Elle conseille donc tout de go aux employeurs de se concentrer sur les désavantages auxquels un candidat potentiel a été confronté plutôt que sur un autre candidat qui a accompli plus dans son domaine et qui a un CV plus approprié.

Il y a une différence entre tenir compte d’un certain parcours, malgré des manques, en donnant sa chance à une volonté et un enthousiasme notables, et systématiser le choix par défaut du parcours « pas d’chance dans ma vie » ! D’abord, on imagine le niveau des entreprises et puis, par-delà les conséquences concrètes, la signification profonde d’une telle ligne de conduite, discriminatoire, poussée depuis des années par la gauche wokiste. Et la pauvreté n’est pas le seul motif de désavantage : si le biais raciste n’a volontairement pas été inclus, l’un des auteurs s’est empressé de souligner qu’on pourrait utiliser cet axe pour lutter contre les inégalités raciales.

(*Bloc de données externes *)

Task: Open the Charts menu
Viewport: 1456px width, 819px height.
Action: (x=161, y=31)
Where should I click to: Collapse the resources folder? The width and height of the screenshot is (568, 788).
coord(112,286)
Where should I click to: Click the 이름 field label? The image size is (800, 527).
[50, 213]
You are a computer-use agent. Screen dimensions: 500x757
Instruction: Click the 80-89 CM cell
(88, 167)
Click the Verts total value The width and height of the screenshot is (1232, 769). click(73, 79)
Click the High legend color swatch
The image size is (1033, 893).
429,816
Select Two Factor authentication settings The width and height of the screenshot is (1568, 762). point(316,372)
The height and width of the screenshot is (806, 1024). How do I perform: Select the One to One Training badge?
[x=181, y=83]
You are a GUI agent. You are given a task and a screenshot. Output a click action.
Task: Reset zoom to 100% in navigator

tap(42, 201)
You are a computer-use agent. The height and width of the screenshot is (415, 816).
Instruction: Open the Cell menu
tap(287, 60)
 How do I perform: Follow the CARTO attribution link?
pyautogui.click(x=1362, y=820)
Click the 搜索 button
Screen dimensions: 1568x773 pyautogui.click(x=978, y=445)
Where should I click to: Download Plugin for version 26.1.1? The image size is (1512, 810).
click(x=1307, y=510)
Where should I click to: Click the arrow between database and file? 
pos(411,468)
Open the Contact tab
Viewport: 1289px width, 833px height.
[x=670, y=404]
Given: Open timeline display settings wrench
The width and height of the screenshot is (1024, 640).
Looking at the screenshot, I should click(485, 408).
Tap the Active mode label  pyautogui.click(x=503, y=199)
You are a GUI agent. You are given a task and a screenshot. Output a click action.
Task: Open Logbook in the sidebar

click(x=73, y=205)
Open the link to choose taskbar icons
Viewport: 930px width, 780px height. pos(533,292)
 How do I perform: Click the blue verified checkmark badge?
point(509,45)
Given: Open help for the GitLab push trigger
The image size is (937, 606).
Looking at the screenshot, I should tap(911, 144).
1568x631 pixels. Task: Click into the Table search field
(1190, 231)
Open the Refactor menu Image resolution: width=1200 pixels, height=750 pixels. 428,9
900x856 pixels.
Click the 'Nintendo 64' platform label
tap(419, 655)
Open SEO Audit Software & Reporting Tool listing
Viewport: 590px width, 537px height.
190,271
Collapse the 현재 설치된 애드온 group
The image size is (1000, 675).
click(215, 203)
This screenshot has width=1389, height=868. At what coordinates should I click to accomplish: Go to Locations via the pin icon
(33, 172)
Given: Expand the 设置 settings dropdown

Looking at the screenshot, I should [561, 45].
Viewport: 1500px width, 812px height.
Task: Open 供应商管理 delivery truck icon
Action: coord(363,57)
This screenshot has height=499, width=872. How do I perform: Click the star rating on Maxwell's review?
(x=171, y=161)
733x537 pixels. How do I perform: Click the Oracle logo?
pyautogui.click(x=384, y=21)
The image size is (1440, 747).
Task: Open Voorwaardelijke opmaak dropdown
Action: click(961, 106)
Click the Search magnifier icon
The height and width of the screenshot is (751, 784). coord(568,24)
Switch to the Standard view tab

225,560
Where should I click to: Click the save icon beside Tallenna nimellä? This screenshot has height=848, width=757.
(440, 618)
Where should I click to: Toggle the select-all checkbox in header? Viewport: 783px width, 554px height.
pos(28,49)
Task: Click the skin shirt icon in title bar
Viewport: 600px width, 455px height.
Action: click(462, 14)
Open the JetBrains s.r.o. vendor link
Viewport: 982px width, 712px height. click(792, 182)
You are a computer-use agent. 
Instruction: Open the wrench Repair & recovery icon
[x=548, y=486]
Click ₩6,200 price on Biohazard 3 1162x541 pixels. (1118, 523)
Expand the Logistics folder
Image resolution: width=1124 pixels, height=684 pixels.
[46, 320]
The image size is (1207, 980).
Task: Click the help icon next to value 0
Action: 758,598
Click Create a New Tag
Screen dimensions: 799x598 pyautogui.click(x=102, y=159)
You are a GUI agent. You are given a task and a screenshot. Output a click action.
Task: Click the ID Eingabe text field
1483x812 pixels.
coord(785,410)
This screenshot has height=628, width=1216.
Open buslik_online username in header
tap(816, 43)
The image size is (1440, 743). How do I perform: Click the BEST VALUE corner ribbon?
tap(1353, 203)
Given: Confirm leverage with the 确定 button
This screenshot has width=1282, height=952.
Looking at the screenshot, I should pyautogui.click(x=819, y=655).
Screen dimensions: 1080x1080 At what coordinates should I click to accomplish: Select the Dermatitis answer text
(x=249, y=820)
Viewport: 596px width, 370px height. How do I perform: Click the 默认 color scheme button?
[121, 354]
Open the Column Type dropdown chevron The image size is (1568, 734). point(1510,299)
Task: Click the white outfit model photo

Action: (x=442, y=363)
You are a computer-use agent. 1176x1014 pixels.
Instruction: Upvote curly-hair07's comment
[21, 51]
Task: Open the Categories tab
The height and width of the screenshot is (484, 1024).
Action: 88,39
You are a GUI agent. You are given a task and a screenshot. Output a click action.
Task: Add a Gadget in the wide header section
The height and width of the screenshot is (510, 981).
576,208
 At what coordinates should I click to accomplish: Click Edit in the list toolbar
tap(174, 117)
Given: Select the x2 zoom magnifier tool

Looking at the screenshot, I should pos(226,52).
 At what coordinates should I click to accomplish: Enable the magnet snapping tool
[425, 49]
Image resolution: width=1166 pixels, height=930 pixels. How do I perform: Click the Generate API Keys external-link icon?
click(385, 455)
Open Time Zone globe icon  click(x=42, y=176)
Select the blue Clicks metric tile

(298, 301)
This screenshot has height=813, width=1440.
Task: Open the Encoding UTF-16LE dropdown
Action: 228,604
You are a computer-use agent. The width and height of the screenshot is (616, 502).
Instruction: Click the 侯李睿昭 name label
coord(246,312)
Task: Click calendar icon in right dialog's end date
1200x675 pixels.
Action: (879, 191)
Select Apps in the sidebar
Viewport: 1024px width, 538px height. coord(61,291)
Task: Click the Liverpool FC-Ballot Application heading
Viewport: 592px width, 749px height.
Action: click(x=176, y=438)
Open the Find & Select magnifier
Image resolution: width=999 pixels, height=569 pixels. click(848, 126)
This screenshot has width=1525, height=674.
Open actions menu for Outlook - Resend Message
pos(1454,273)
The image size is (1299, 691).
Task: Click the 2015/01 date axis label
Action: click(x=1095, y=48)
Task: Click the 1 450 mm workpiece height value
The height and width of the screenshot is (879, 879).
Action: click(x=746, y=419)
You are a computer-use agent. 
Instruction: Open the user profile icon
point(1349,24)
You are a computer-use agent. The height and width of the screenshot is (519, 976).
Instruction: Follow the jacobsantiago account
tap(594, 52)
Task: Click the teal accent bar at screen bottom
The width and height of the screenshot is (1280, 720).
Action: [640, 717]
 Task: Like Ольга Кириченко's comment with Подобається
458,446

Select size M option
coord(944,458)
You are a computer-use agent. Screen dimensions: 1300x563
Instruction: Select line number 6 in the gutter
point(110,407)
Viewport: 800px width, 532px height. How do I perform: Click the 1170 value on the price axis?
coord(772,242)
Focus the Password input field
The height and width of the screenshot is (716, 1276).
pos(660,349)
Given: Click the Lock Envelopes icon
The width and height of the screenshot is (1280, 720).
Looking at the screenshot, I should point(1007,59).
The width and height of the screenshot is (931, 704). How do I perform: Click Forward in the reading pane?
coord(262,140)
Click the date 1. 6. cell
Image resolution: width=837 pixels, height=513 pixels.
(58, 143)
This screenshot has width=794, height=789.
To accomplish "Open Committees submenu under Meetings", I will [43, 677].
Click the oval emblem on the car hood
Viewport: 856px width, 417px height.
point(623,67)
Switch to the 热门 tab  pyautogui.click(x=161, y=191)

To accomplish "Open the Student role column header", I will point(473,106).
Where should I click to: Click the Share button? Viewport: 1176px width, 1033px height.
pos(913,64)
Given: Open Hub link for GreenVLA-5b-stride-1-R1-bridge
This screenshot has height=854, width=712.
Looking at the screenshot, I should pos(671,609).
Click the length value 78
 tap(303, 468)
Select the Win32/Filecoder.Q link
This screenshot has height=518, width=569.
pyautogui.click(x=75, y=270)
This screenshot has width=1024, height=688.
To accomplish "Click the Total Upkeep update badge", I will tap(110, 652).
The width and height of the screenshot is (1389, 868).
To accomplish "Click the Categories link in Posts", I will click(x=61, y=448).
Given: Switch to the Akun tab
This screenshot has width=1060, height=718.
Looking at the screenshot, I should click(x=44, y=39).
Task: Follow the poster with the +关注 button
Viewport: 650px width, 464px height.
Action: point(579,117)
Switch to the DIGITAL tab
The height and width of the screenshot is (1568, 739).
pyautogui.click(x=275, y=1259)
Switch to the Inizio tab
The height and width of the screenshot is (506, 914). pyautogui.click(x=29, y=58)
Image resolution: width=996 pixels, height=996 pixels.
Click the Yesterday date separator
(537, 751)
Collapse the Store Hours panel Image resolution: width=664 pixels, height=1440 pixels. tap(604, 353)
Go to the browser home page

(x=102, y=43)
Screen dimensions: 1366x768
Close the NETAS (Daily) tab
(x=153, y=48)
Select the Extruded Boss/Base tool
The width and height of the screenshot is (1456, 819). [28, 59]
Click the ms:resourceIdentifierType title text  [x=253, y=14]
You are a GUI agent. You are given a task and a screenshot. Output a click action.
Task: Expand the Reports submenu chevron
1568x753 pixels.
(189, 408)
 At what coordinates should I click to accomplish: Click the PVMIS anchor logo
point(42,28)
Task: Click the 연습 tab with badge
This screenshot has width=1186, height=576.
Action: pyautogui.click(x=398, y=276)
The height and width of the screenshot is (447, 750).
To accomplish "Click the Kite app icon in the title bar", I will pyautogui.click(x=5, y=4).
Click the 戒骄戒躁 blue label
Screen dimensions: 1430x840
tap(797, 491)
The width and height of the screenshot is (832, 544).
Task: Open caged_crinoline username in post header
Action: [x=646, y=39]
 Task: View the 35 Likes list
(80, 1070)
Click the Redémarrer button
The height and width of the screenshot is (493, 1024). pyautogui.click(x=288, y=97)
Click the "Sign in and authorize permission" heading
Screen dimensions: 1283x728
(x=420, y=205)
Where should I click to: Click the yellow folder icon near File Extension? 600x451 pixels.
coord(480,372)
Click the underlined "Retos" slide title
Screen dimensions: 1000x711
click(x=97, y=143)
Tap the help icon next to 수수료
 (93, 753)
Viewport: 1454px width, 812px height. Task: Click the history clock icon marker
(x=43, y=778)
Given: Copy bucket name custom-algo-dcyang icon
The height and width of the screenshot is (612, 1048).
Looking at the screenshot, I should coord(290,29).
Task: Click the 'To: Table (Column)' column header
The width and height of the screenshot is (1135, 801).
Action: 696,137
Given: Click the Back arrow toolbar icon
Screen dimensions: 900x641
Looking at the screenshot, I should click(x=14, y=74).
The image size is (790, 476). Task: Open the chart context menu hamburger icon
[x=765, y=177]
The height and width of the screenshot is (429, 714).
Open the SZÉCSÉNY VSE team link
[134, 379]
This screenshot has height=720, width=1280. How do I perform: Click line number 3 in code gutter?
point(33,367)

C’est tout ce qu’il faut entendre quand Barack Obama disait dans son discours inaugural en 2013 : « Nous sommes fidèles à notre credo lorsqu’une petite fille née dans la plus grande pauvreté sait qu’elle a les mêmes chances de réussir que n’importe qui d’autre… » Il est un idéal de faire en sorte que chacun puisse subvenir à ses besoins et à ceux de sa famille en développant ses talents autant qu’il le peut. Il ne serait pas un idéal de faire advenir sous l’effet d’une volonté institutionnalisée, une égalité de fortune, au sens premier comme au sens second du terme.

 

La vie est foncièrement injuste – la justice n’est pas de ce monde

Il est vrai que le modèle protestant américain pour qui la réussite personnelle constitue tout le mérite de l’individu peut fournir une image-repoussoir. Les échecs dans le monde sont facilement pour lui des signes de défauts personnels, et ceux qui sont en bas de la hiérarchie sociale méritent, à cette aune, d’y rester : la richesse et l’avantage sont ici la juste récompense du mérite. La vie a pourtant bien chargé Job, sans qu’il puisse en être tenu pour responsable…

S’il ne faut pas céder à cet excès, il ne faut pas à l’inverse, faire fi de toute la réalité diverse du talent et du mérite, en excusant à l’avance tous les manques, les différences, en sacrant l’irresponsabilité foncière de toute vie humaine, somme toute. Car c’est un fait, la vie ne distribue pas les mêmes cartes, et elle est, à ce titre, foncièrement « injuste ».

Il y a toujours, chez les progressistes, cette négation typique de la réalité, qui les veut nouveaux dieux pour changer la face du monde. Ce souci égalitariste, cette obsession égalitaire, ne produiront jamais qu’un paravent pour cacher sa réalité profonde et rémanente et aboutira à un nivellement généralisé contre-productif où les droits individuels seront à la fois impératifs et décidés par autrui : du communisme.

Et d’une, Dieu a voulu cette vie sur terre imparfaite. Et de deux, le regard humain ne peut jamais avoir qu’une reconnaissance partielle du mérite : elle est condamnée à être inexacte. Le jugement parfait du mérite… se fera dans l’éternité et ne sera pas le fait d’un homme. Nous reste le devoir de toujours chercher la justice avec charité et en toute liberté.